Stored dataset items:
== Segment start ==
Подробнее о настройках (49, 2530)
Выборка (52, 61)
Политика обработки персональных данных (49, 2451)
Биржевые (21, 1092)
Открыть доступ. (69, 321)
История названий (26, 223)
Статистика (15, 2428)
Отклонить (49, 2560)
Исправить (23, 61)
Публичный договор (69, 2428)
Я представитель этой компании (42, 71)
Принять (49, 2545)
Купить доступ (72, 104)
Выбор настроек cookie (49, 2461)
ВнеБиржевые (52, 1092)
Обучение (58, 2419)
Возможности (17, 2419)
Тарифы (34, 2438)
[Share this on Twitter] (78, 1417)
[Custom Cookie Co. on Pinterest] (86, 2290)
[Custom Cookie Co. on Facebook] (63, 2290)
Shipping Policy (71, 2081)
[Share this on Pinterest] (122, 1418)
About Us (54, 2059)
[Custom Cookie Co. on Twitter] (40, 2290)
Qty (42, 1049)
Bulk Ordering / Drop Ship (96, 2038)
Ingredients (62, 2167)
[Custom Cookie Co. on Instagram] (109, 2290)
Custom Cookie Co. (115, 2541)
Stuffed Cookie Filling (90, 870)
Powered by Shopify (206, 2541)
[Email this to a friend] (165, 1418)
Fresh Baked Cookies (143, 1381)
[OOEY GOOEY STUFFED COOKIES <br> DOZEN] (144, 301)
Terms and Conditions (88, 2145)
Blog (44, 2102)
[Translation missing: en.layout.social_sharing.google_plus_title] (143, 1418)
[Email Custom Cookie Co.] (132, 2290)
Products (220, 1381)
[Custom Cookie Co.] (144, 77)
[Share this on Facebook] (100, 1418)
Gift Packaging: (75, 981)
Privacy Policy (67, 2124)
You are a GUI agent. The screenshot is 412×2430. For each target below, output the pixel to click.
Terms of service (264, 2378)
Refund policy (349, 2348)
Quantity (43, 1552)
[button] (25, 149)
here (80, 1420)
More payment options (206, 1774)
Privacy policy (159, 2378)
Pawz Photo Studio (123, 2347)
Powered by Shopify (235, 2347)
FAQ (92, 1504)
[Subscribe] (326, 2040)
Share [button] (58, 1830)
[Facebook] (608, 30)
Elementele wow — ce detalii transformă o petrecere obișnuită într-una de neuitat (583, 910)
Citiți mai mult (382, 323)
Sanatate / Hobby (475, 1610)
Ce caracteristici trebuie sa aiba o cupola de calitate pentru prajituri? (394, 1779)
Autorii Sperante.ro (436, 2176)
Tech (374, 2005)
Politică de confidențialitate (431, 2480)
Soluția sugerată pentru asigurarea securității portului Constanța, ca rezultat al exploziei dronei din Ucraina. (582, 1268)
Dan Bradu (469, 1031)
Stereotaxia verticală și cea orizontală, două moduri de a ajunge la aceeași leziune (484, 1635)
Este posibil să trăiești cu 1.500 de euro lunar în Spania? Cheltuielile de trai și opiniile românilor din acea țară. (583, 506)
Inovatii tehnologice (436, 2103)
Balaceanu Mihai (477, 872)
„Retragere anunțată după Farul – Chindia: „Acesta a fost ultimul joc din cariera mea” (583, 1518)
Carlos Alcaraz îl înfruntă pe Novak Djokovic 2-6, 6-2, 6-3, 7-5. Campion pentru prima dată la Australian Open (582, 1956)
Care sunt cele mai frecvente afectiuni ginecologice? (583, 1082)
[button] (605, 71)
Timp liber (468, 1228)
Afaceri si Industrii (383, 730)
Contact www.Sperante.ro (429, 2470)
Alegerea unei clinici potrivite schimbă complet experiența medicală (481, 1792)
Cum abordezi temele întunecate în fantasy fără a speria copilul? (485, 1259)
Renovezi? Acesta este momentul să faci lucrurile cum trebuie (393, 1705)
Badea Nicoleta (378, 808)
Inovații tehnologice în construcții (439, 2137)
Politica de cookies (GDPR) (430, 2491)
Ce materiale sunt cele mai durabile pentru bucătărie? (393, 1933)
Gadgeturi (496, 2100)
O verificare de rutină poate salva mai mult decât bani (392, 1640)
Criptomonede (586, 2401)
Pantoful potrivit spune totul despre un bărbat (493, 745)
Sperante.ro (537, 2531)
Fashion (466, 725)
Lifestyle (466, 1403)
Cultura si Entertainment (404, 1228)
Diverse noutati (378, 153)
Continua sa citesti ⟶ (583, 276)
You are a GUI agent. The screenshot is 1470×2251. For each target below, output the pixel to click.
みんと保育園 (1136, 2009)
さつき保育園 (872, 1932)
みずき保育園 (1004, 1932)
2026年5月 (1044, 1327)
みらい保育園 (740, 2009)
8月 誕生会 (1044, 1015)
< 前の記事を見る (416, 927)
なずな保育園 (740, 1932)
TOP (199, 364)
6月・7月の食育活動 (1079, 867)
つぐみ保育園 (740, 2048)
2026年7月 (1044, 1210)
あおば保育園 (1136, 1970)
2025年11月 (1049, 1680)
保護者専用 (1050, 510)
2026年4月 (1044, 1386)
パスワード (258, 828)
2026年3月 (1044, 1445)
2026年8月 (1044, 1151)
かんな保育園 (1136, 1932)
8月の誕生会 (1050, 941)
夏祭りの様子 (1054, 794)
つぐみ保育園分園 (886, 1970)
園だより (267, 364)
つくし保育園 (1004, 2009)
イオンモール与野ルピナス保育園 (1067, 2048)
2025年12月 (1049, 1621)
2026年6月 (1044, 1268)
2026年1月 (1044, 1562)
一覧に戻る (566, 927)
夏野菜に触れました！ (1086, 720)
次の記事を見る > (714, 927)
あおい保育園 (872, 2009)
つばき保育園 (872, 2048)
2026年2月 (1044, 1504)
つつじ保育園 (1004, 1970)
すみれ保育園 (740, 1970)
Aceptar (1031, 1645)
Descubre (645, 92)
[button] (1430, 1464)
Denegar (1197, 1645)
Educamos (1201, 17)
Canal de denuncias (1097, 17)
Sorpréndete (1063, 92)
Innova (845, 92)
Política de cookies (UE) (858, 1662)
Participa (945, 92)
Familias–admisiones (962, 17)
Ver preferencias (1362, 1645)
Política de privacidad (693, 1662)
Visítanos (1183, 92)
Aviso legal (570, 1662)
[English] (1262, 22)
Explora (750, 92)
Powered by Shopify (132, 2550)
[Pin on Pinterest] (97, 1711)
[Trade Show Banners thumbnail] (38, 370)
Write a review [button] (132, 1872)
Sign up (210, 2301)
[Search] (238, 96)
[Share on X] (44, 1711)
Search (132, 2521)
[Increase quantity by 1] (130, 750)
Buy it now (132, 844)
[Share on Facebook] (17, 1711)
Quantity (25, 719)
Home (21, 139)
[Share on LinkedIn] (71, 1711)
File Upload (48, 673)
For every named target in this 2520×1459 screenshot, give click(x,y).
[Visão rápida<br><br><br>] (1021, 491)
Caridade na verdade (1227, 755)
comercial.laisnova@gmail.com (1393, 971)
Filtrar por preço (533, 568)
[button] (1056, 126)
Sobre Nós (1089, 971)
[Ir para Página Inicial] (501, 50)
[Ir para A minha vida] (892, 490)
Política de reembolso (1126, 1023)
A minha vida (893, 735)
== Segment end ==
TASK DETAILS:
Every record must be written out again without any change.

EXERCISE SOLUTION:
Подробнее о настройках (49, 2530)
Выборка (52, 61)
Политика обработки персональных данных (49, 2451)
Биржевые (21, 1092)
Открыть доступ. (69, 321)
История названий (26, 223)
Статистика (15, 2428)
Отклонить (49, 2560)
Исправить (23, 61)
Публичный договор (69, 2428)
Я представитель этой компании (42, 71)
Принять (49, 2545)
Купить доступ (72, 104)
Выбор настроек cookie (49, 2461)
ВнеБиржевые (52, 1092)
Обучение (58, 2419)
Возможности (17, 2419)
Тарифы (34, 2438)
[Share this on Twitter] (78, 1417)
[Custom Cookie Co. on Pinterest] (86, 2290)
[Custom Cookie Co. on Facebook] (63, 2290)
Shipping Policy (71, 2081)
[Share this on Pinterest] (122, 1418)
About Us (54, 2059)
[Custom Cookie Co. on Twitter] (40, 2290)
Qty (42, 1049)
Bulk Ordering / Drop Ship (96, 2038)
Ingredients (62, 2167)
[Custom Cookie Co. on Instagram] (109, 2290)
Custom Cookie Co. (115, 2541)
Stuffed Cookie Filling (90, 870)
Powered by Shopify (206, 2541)
[Email this to a friend] (165, 1418)
Fresh Baked Cookies (143, 1381)
[OOEY GOOEY STUFFED COOKIES <br> DOZEN] (144, 301)
Terms and Conditions (88, 2145)
Blog (44, 2102)
[Translation missing: en.layout.social_sharing.google_plus_title] (143, 1418)
[Email Custom Cookie Co.] (132, 2290)
Products (220, 1381)
[Custom Cookie Co.] (144, 77)
[Share this on Facebook] (100, 1418)
Gift Packaging: (75, 981)
Privacy Policy (67, 2124)
You are a GUI agent. The screenshot is 412×2430. For each target below, output the pixel to click.
Terms of service (264, 2378)
Refund policy (349, 2348)
Quantity (43, 1552)
[button] (25, 149)
here (80, 1420)
More payment options (206, 1774)
Privacy policy (159, 2378)
Pawz Photo Studio (123, 2347)
Powered by Shopify (235, 2347)
FAQ (92, 1504)
[Subscribe] (326, 2040)
Share [button] (58, 1830)
[Facebook] (608, 30)
Elementele wow — ce detalii transformă o petrecere obișnuită într-una de neuitat (583, 910)
Citiți mai mult (382, 323)
Sanatate / Hobby (475, 1610)
Ce caracteristici trebuie sa aiba o cupola de calitate pentru prajituri? (394, 1779)
Autorii Sperante.ro (436, 2176)
Tech (374, 2005)
Politică de confidențialitate (431, 2480)
Soluția sugerată pentru asigurarea securității portului Constanța, ca rezultat al exploziei dronei din Ucraina. (582, 1268)
Dan Bradu (469, 1031)
Stereotaxia verticală și cea orizontală, două moduri de a ajunge la aceeași leziune (484, 1635)
Este posibil să trăiești cu 1.500 de euro lunar în Spania? Cheltuielile de trai și opiniile românilor din acea țară. (583, 506)
Inovatii tehnologice (436, 2103)
Balaceanu Mihai (477, 872)
„Retragere anunțată după Farul – Chindia: „Acesta a fost ultimul joc din cariera mea” (583, 1518)
Carlos Alcaraz îl înfruntă pe Novak Djokovic 2-6, 6-2, 6-3, 7-5. Campion pentru prima dată la Australian Open (582, 1956)
Care sunt cele mai frecvente afectiuni ginecologice? (583, 1082)
[button] (605, 71)
Timp liber (468, 1228)
Afaceri si Industrii (383, 730)
Contact www.Sperante.ro (429, 2470)
Alegerea unei clinici potrivite schimbă complet experiența medicală (481, 1792)
Cum abordezi temele întunecate în fantasy fără a speria copilul? (485, 1259)
Renovezi? Acesta este momentul să faci lucrurile cum trebuie (393, 1705)
Badea Nicoleta (378, 808)
Inovații tehnologice în construcții (439, 2137)
Politica de cookies (GDPR) (430, 2491)
Ce materiale sunt cele mai durabile pentru bucătărie? (393, 1933)
Gadgeturi (496, 2100)
O verificare de rutină poate salva mai mult decât bani (392, 1640)
Criptomonede (586, 2401)
Pantoful potrivit spune totul despre un bărbat (493, 745)
Sperante.ro (537, 2531)
Fashion (466, 725)
Lifestyle (466, 1403)
Cultura si Entertainment (404, 1228)
Diverse noutati (378, 153)
Continua sa citesti ⟶ (583, 276)
You are a GUI agent. The screenshot is 1470×2251. For each target below, output the pixel to click.
みんと保育園 (1136, 2009)
さつき保育園 (872, 1932)
みずき保育園 (1004, 1932)
2026年5月 (1044, 1327)
みらい保育園 (740, 2009)
8月 誕生会 (1044, 1015)
< 前の記事を見る (416, 927)
なずな保育園 (740, 1932)
TOP (199, 364)
6月・7月の食育活動 (1079, 867)
つぐみ保育園 (740, 2048)
2026年7月 (1044, 1210)
あおば保育園 (1136, 1970)
2025年11月 (1049, 1680)
保護者専用 (1050, 510)
2026年4月 (1044, 1386)
パスワード (258, 828)
2026年3月 (1044, 1445)
2026年8月 (1044, 1151)
かんな保育園 (1136, 1932)
8月の誕生会 (1050, 941)
夏祭りの様子 (1054, 794)
つぐみ保育園分園 (886, 1970)
園だより (267, 364)
つくし保育園 (1004, 2009)
イオンモール与野ルピナス保育園 (1067, 2048)
2025年12月 (1049, 1621)
2026年6月 (1044, 1268)
2026年1月 (1044, 1562)
一覧に戻る (566, 927)
夏野菜に触れました！ (1086, 720)
次の記事を見る > (714, 927)
あおい保育園 (872, 2009)
つばき保育園 (872, 2048)
2026年2月 (1044, 1504)
つつじ保育園 (1004, 1970)
すみれ保育園 (740, 1970)
Aceptar (1031, 1645)
Descubre (645, 92)
[button] (1430, 1464)
Denegar (1197, 1645)
Educamos (1201, 17)
Canal de denuncias (1097, 17)
Sorpréndete (1063, 92)
Innova (845, 92)
Política de cookies (UE) (858, 1662)
Participa (945, 92)
Familias–admisiones (962, 17)
Ver preferencias (1362, 1645)
Política de privacidad (693, 1662)
Visítanos (1183, 92)
Aviso legal (570, 1662)
[English] (1262, 22)
Explora (750, 92)
Powered by Shopify (132, 2550)
[Pin on Pinterest] (97, 1711)
[Trade Show Banners thumbnail] (38, 370)
Write a review [button] (132, 1872)
Sign up (210, 2301)
[Search] (238, 96)
[Share on X] (44, 1711)
Search (132, 2521)
[Increase quantity by 1] (130, 750)
Buy it now (132, 844)
[Share on Facebook] (17, 1711)
Quantity (25, 719)
Home (21, 139)
[Share on LinkedIn] (71, 1711)
File Upload (48, 673)
For every named target in this 2520×1459 screenshot, give click(x,y).
[Visão rápida<br><br><br>] (1021, 491)
Caridade na verdade (1227, 755)
comercial.laisnova@gmail.com (1393, 971)
Filtrar por preço (533, 568)
[button] (1056, 126)
Sobre Nós (1089, 971)
[Ir para Página Inicial] (501, 50)
[Ir para A minha vida] (892, 490)
Política de reembolso (1126, 1023)
A minha vida (893, 735)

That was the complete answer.